• [Aim of the exercise]: Repeat each of the following items line for line, without changing anything.

##### Rows #####

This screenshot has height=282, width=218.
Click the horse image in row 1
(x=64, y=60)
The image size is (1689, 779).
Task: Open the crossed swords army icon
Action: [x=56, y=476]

#####

• [Task response]:
This screenshot has height=282, width=218.
Click the horse image in row 1
(x=64, y=60)
The image size is (1689, 779).
Task: Open the crossed swords army icon
Action: [x=56, y=476]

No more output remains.